• **WHAT YOU NEED TO DO**
Copy these records word for word.
START PROVIDED ENTRIES
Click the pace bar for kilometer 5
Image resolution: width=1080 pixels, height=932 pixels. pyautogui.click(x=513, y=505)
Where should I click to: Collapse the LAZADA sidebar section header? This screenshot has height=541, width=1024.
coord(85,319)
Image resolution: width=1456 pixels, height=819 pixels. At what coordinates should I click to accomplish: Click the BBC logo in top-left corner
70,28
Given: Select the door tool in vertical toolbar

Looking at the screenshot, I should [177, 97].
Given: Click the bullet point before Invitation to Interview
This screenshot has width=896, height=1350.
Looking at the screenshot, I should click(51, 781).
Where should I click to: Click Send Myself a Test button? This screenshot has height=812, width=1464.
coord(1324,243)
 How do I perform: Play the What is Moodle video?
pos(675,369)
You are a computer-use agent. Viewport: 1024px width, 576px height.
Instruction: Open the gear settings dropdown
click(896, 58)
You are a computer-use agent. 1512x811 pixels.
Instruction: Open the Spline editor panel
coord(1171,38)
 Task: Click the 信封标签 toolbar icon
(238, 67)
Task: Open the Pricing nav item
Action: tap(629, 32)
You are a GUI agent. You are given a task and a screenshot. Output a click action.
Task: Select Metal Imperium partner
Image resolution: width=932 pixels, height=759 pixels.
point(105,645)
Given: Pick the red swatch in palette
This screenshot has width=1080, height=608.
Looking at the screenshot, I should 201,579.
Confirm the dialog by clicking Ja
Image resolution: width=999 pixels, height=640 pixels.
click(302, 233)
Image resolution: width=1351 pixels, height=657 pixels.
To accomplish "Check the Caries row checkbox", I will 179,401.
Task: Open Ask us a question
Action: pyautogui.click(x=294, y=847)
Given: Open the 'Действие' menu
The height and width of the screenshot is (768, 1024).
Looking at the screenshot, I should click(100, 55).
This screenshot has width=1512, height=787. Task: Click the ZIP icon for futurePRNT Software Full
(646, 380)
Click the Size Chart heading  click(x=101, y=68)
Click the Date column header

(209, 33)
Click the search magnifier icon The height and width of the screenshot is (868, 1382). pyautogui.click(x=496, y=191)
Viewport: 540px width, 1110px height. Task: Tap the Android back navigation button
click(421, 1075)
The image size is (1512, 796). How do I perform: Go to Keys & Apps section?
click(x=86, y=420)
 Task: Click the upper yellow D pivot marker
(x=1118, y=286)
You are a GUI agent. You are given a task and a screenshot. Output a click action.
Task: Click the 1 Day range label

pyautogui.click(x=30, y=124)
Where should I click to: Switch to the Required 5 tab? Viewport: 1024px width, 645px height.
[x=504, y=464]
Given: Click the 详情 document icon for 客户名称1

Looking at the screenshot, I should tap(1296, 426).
END PROVIDED ENTRIES
• **EXERCISE RESULT**
Click the pace bar for kilometer 5
Image resolution: width=1080 pixels, height=932 pixels. pyautogui.click(x=513, y=505)
Where should I click to: Collapse the LAZADA sidebar section header? This screenshot has height=541, width=1024.
coord(85,319)
Image resolution: width=1456 pixels, height=819 pixels. At what coordinates should I click to accomplish: Click the BBC logo in top-left corner
70,28
Given: Select the door tool in vertical toolbar

Looking at the screenshot, I should [177, 97].
Given: Click the bullet point before Invitation to Interview
This screenshot has width=896, height=1350.
Looking at the screenshot, I should click(51, 781).
Where should I click to: Click Send Myself a Test button? This screenshot has height=812, width=1464.
coord(1324,243)
 How do I perform: Play the What is Moodle video?
pos(675,369)
You are a computer-use agent. Viewport: 1024px width, 576px height.
Instruction: Open the gear settings dropdown
click(896, 58)
You are a computer-use agent. 1512x811 pixels.
Instruction: Open the Spline editor panel
coord(1171,38)
 Task: Click the 信封标签 toolbar icon
(238, 67)
Task: Open the Pricing nav item
Action: tap(629, 32)
You are a GUI agent. You are given a task and a screenshot. Output a click action.
Task: Select Metal Imperium partner
Image resolution: width=932 pixels, height=759 pixels.
point(105,645)
Given: Pick the red swatch in palette
This screenshot has width=1080, height=608.
Looking at the screenshot, I should 201,579.
Confirm the dialog by clicking Ja
Image resolution: width=999 pixels, height=640 pixels.
click(302, 233)
Image resolution: width=1351 pixels, height=657 pixels.
To accomplish "Check the Caries row checkbox", I will 179,401.
Task: Open Ask us a question
Action: pyautogui.click(x=294, y=847)
Given: Open the 'Действие' menu
The height and width of the screenshot is (768, 1024).
Looking at the screenshot, I should click(100, 55).
This screenshot has width=1512, height=787. Task: Click the ZIP icon for futurePRNT Software Full
(646, 380)
Click the Size Chart heading  click(x=101, y=68)
Click the Date column header

(209, 33)
Click the search magnifier icon The height and width of the screenshot is (868, 1382). pyautogui.click(x=496, y=191)
Viewport: 540px width, 1110px height. Task: Tap the Android back navigation button
click(421, 1075)
The image size is (1512, 796). How do I perform: Go to Keys & Apps section?
click(x=86, y=420)
 Task: Click the upper yellow D pivot marker
(x=1118, y=286)
You are a GUI agent. You are given a task and a screenshot. Output a click action.
Task: Click the 1 Day range label

pyautogui.click(x=30, y=124)
Where should I click to: Switch to the Required 5 tab? Viewport: 1024px width, 645px height.
[x=504, y=464]
Given: Click the 详情 document icon for 客户名称1

Looking at the screenshot, I should tap(1296, 426).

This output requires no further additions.